Posted in Apps for Education, iPad, Math, Technology | Tagged , , , , | 4 Comments

We’ve Been on Blogcation…

You may have noticed that we haven’t been around.  Somewhere around the end of last school year things got C-R-A-Z-Y in Chicago.  Kristin and I have spent this summer traveling for fun and for work.  We recently had the opportunity to work with an amazing group of teacher in Hawaii on launching a schoolwide iPad program.  (Life’s hard, I know)  We’ve also been writing away as we are working on a project with Stephanie Harvey and Anne Goudvis.  Our goal?  Share ways to use technology meaningfully!  And in other news I, Katie, am expecting a little literacy spark!  Yes, that’s right a baby is on the way.  Boy, does growing a person take a lot out of you.

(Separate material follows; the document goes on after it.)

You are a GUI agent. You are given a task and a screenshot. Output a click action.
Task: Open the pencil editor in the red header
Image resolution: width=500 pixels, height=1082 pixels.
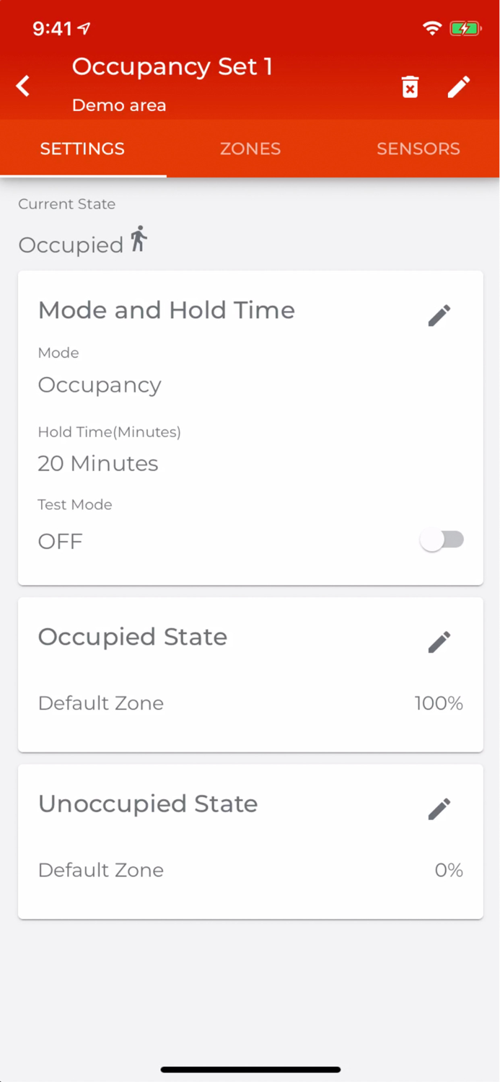[x=460, y=87]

So it’s been a busy summer.  But, the air is getting that end of summer smell, I’m starting to crave apple pie, and pending an agreement on our new contract we will be back to school in a few short weeks.  That means the blogging is back on!  We’ve got technology, literacy, writing, inquiry, and more in store.  We’ll also be having some guest posts by my fabulous teaching partner Michelle Nash on the Common Core. (A hot topic to be sure.)

While you’re waiting for your posts you might want to check out some of my Pinterest boards.

Amazing classroom libraries!

Tons of great anchor charts

Some just plain cute or practical ideas!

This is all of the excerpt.